[gst-devel] Re: gst-player and hermes
Ben Taylor
highlander7 at cox.net
Tue Feb 25 06:57:13 CET 2003
Thomas Vander Stichele wrote:
>My personal opinion is that we shouldn't try to cater for the 0.01% that
>compiles from source (do you have good reason to do so ?).
>Especially now with something like gentoo, I don't see any point at all in
>doing everything by hand.
>
I have a good reason. Sun's Gnome-2.0 is kinda broke, and because they
chose to put
the support code in the /usr file system, the only way I can build is to
build a tree that
I'm confident in is to remove Sun's Gnome-2.0 and build it from scratch.
I spent about
two weeks adding code into the current Garnome tree to build all the
support code
(png, tiff, expat, etc) that is normally just part of a Linux system.

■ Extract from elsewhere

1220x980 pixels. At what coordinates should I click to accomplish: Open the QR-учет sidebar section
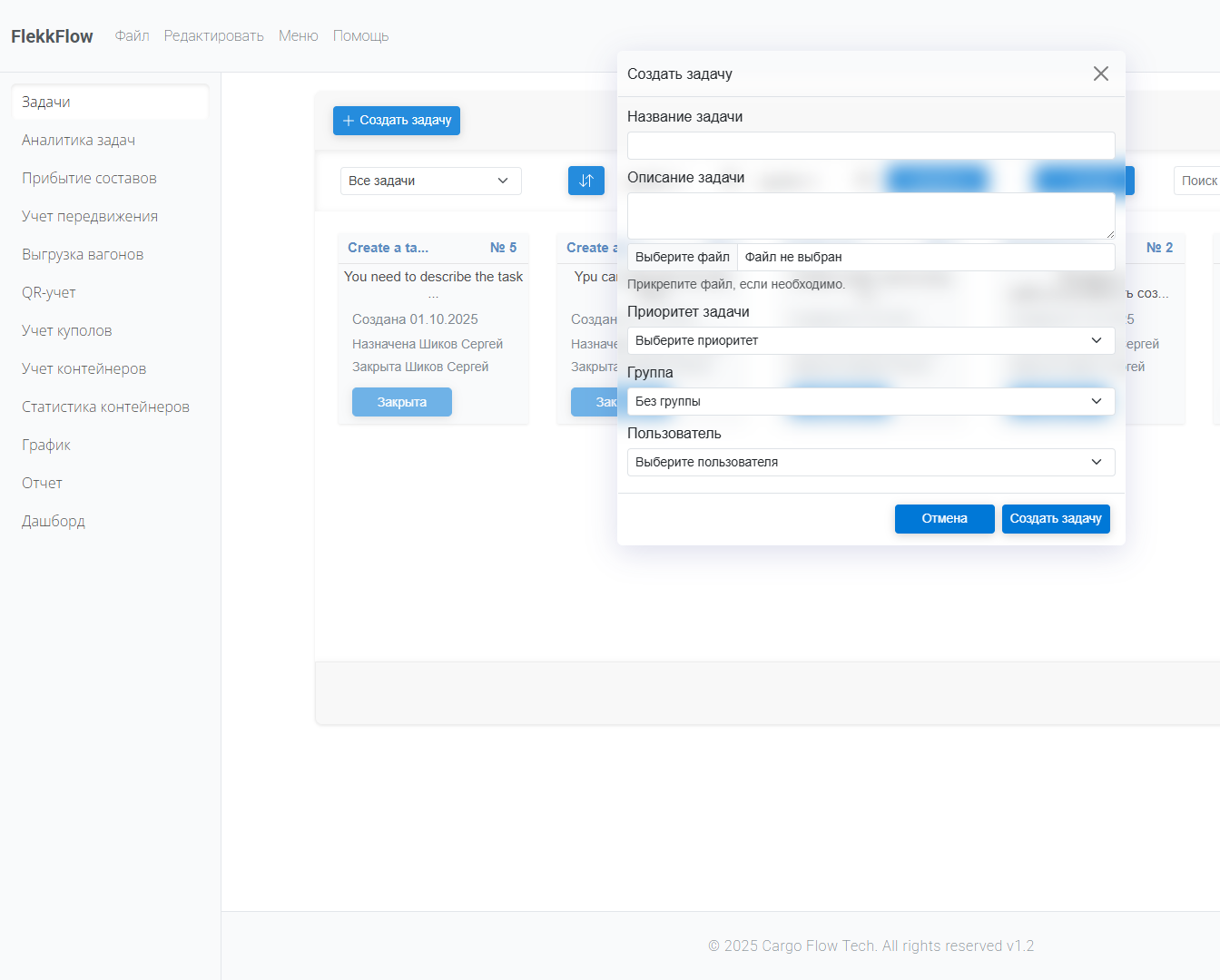49,293
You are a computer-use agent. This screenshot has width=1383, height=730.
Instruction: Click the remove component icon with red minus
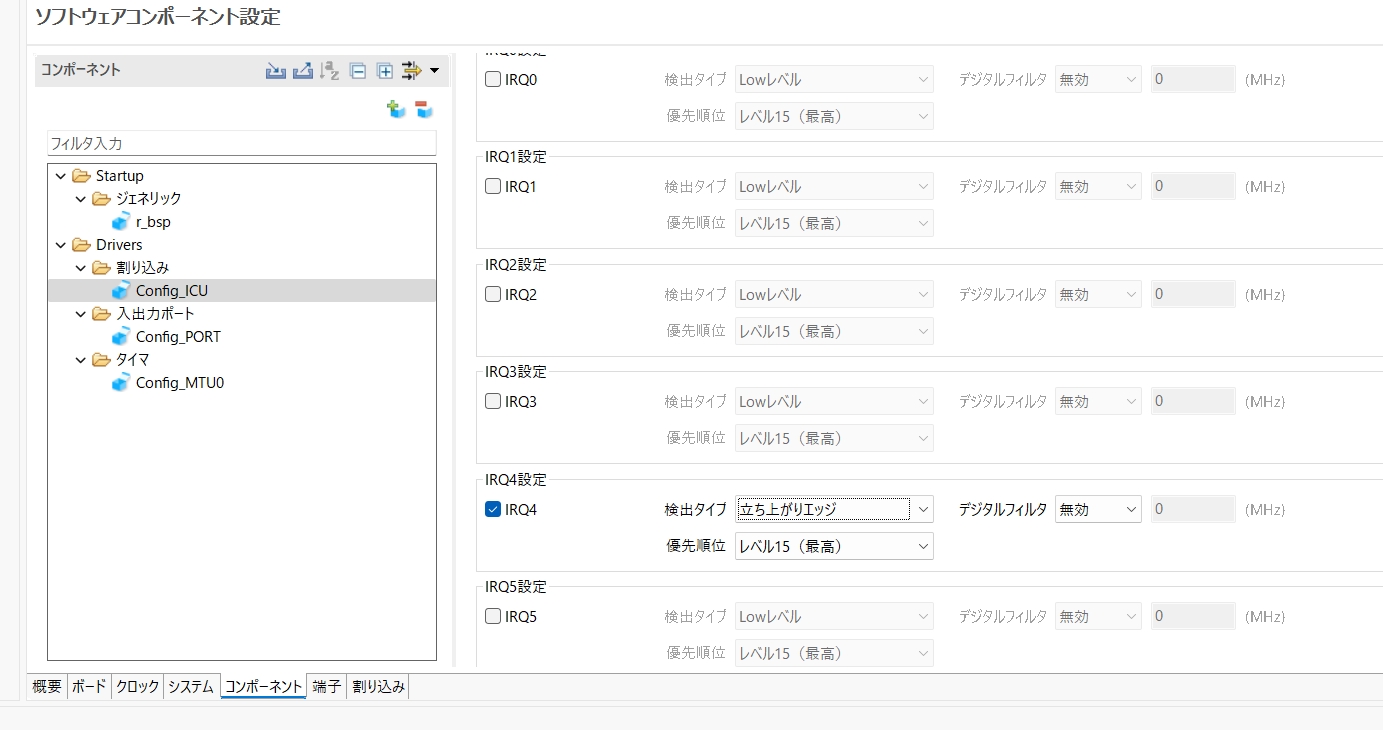point(424,110)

I hit a wall building Gstreamer, and part of it is because my current
gcc doesn't
use gas, so I'm in the process of building gcc again to use gas.
>>Hermes is not really
>>a core application on linux systems and thus should not be a core
>>dependency for gst-player.
>>
>>
>
>That's a weird statement to make. I don't know who decides what are core
>applications on linux, but I'd imagine things like vorbis, avifile, and so
>on not being part of them.
>
Well, I assume that the configure script will do the right things and
either error out
if there are hard dependencies on libraries that don't exist, or report
that optional
libraries aren't available.
The thing I really like about Garnome: You can tell it what
dependencies you
need for a specific application like Gstreamer, and it will go out and
build all that
stuff before building Gstreamer. On Solaris, Sun decides what is part
of a distribution,
but like I said before, the current 2.0 stuff was in /usr, which
prevented me from isolating
their stuff from what I was building. At least in the 2.0-beta3, it was
in /opt, so I just
need to keep /opt/gnome-2.0/bin out of my path.
>>On the other hand, if you keep optional
>>dependencies really optional, then have as many dependencies you want. I
>>will not care since I will skip these options at installation time.
>>
>>
>
>You can decide for yourself whether or not Hermes is optional. If you
>don't need video playback, then Hermes isn't needed. If you want video
>playback, it is needed.
>
>I don't really see the problem. If you insist on compiling your system by
>hand, of course you're going to end up spending lots of time compiling and
>installing dependencies. Do I wish this on you ? No. But that's a
>choice you made for yourself. The solution is not, as you suggest, to
>take out dependencies. If that rubs you the wrong way, then maybe
>GStreamer is not what you want. GStreamer is designed to make use of
>libraries.
>
Agreed. I've done the home grown gnome thing before and it was a lot of
work. I don't
think I'd ever do it again without using Garnome.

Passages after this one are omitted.